| Texte |
Abordant l'environnement, le pape a exprimé une certaine déception quant aux résultats de la Conférence des Nations unies sur le changement climatique qui s'est tenue en Écosse.

"Lors de la récente COP26 à Glasgow, plusieurs pas ont été faits dans la bonne direction, même s'ils étaient plutôt faibles au regard de la gravité du problème à affronter", a-t-il déclaré.

"La route pour atteindre les objectifs de l'Accord de Paris est complexe et semble longue, alors que le temps dont nous disposons est de plus en plus court."

"Il reste encore beaucoup à faire, et 2022 sera donc une autre année fondamentale pour vérifier dans quelle mesure et de quelle manière les décisions prises à Glasgow peuvent et doivent être encore consolidées en vue de la COP27, prévue en Égypte en novembre prochain."

Le pape a ensuite donné un bref aperçu des points chauds du monde, en commençant par la Syrie, où il a déclaré que la population générale ne devrait pas être pénalisée par des sanctions alors que la pauvreté ronge le pays après plus de 10 ans de guerre.

Il a décrit le conflit au Yémen, qui a fait environ 377 000 morts depuis 2014, comme "une tragédie humaine qui se poursuit depuis des années, en silence, loin des projecteurs des médias et dans une certaine indifférence de la part de la communauté internationale."

"Au cours de l'année écoulée, aucun pas en avant n'a été fait dans le processus de paix entre Israël et la Palestine", a-t-il noté, appelant à des pourparlers directs.

Il a ajouté : "Les profondes situations d'inégalité et d'injustice, la corruption endémique et les diverses formes de pauvreté qui portent atteinte à la dignité des personnes continuent également à alimenter les conflits sociaux sur le continent américain, où la polarisation croissante ne contribue pas à résoudre les problèmes réels et urgents de ses habitants, en particulier ceux qui sont les plus pauvres et les plus vulnérables."

Le pape a également lancé un appel au dialogue en Birmanie, le pays d'Asie du Sud-Est officiellement connu sous le nom de Myanmar, qui a été le théâtre d'un coup d'État militaire le 1er février 2021.

| À explorer |
A - D'après le texte sur le discours du pape, où et quand la COP27 doit-elle se tenir ?
B - Reprenez le texte sur le discours du pape juste après sa dernière phrase.

| Données fournies |
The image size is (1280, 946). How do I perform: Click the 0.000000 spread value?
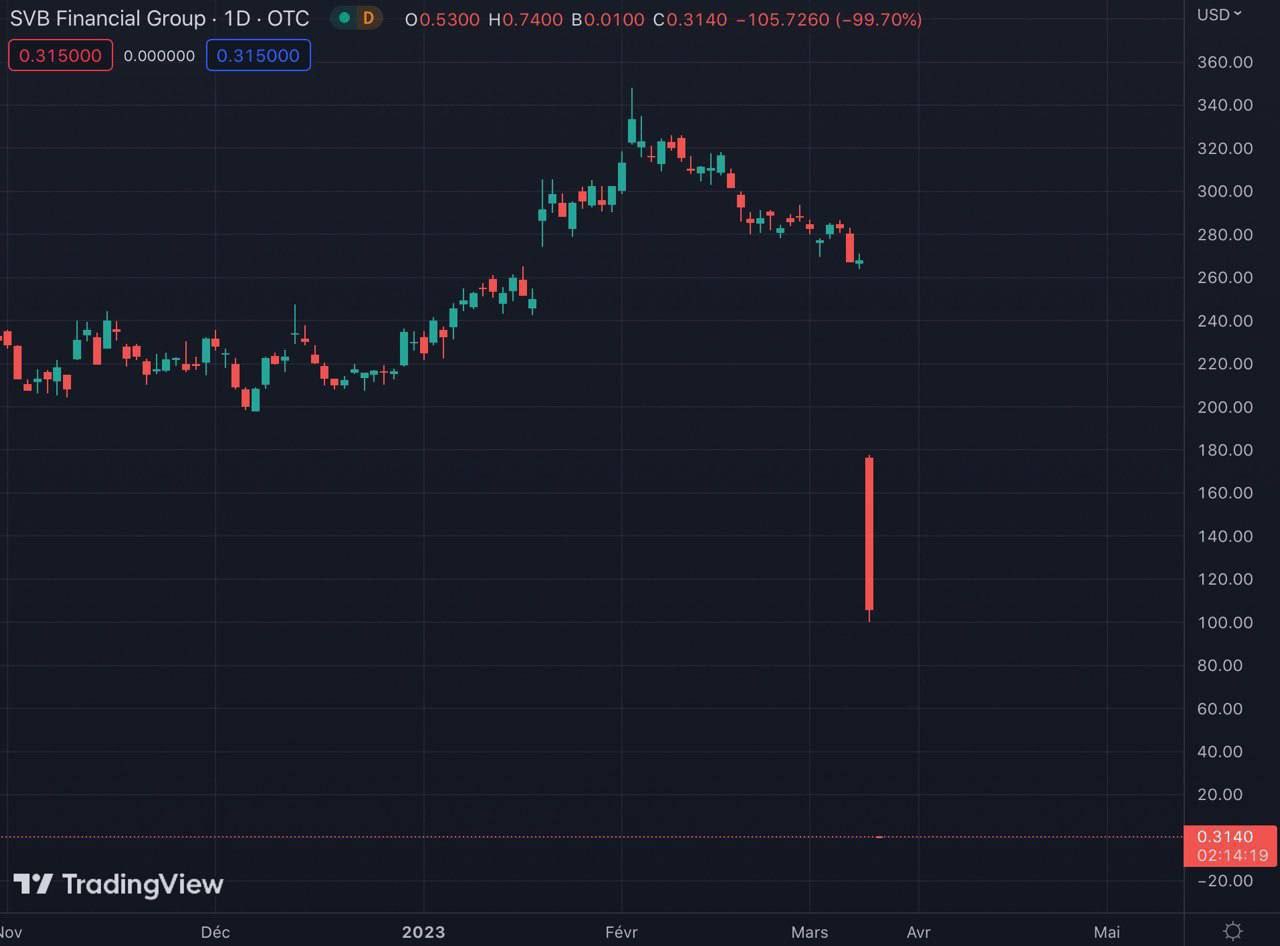(x=159, y=56)
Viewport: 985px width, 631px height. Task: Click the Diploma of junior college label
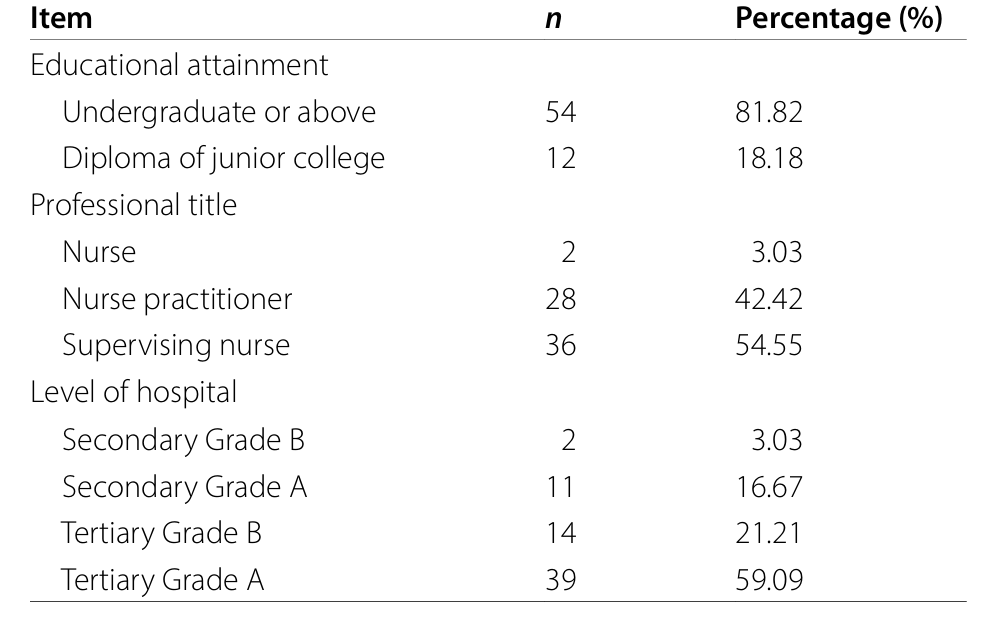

| Réponses numérotées |
A - En Égypte, en novembre prochain.

B -
"Ses rues, autrefois lieux de rencontre, sont désormais le théâtre de combats qui n'épargnent même pas les maisons de prière", a-t-il déclaré, faisant référence au bombardement d'églises par les forces de sécurité.

Il a encouragé de nouveaux efforts internationaux pour débarrasser le monde des armes nucléaires.

"Le Saint-Siège continue de soutenir fermement qu'au XXIe siècle, les armes nucléaires sont un moyen inadéquat et inapproprié de répondre aux menaces pour la sécurité, et que leur possession est immorale", a-t-il déclaré.

Il a ajouté qu'il espérait voir des résultats positifs de la reprise des négociations à Vienne, en Autriche, sur l'accord nucléaire avec l'Iran.

Dans une allusion possible au tollé suscité au Canada par la découverte de tombes d'enfants indigènes dans un ancien pensionnat catholique, le pape a reconnu les abus commis sur des enfants dans des institutions catholiques.

Il a déclaré : "L'Église catholique a toujours reconnu et apprécié le rôle de l'éducation dans la croissance spirituelle, morale et sociale des jeunes. Il me peine donc de reconnaître que dans différents cadres éducatifs - paroisses et écoles - des abus sur des mineurs ont eu lieu, entraînant de graves conséquences psychologiques et spirituelles pour ceux qui les ont vécus."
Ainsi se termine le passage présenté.